En el ámbito de la cultura, Azúa hacía referencia a que las mercancías más misteriosas son los objetos artísticos porque cuesta distinguir entre lo real y lo que es arte. Recuerda para ilustrar esta duda metódica el caso de la empleada que barrió una instalación de Damien Hirts, el más cotizado de los artistas británicos.
Quizá además nos hemos acostumbrado a que todo se compra y se vende, como decía aquella canción de una antigua película de Disney sobre un conocido mercado londinense: “Portobello Road, Portobello Road, donde se compra y se vende hasta el sol”. Y es que rodeados de tanta mercancía, nosotros, que nos creemos dioses, olvidamos que no escapamos del algoritmo y somos un objeto más de intercambio. Dioses son hoy los futbolistas y llega a mi pantalla la fotografía de Leo Messi y Sergio Ramos en la presentación de su nuevo equipo. Su imagen, juntos, emerge como una claro ejemplo de que la posmodernidad se impone a metarrelatos como la cuasi obsoleta competencia entre Barça y Real Madrid. El dinero se impone y todo se puede comprar, hasta los dioses del fútbol que son esclavos en urnas de oro. “Yo me quería quedar, yo me quería quedar”, decían ambos entre sollozos.

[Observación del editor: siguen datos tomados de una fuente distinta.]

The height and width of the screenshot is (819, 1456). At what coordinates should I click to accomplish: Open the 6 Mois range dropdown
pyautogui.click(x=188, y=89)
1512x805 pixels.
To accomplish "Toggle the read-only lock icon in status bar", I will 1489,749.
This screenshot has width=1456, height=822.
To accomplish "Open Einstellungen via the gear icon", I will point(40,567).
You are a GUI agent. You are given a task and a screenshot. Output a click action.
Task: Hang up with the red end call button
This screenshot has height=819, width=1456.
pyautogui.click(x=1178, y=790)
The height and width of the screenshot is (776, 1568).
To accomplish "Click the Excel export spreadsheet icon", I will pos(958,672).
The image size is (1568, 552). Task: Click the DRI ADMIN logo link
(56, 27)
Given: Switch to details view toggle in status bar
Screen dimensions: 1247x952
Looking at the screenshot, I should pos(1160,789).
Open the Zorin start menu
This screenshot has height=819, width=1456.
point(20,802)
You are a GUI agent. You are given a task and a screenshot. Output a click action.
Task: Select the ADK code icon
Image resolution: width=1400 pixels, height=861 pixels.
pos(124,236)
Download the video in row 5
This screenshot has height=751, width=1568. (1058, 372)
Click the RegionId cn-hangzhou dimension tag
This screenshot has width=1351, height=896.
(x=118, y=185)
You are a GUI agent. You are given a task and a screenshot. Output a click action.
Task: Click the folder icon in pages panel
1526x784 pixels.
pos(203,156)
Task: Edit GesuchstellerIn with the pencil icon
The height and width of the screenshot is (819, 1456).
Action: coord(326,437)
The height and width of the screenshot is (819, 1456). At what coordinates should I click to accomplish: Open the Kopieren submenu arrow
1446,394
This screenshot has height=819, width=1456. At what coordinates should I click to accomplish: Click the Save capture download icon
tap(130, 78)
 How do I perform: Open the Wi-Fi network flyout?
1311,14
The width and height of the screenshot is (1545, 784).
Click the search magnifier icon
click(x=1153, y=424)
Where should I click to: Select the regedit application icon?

Y hablando de pantallas, en la selva digital, Azúa sentenciaba que “muchos ojos son ya mercancías electrónicas pasivas. No sirven para mirar la pantalla, sino para que la pantalla les vea”. Ríete tú de “Gran hermano” o de “la vieja del visillo”. ¿Nos salvará como decía Dostoievski la belleza? Si no la belleza, lo hará el cariño verdadero, ese al que cantaba Manolo Escobar en un pasodoble, ese que “ni se compra ni se vende”. Sí, totalmente retro, cañí o como se quiera llamar, pero se le pone a uno la piel de gallina cuando lo escucha, gallina… que tiene un precio por supuesto.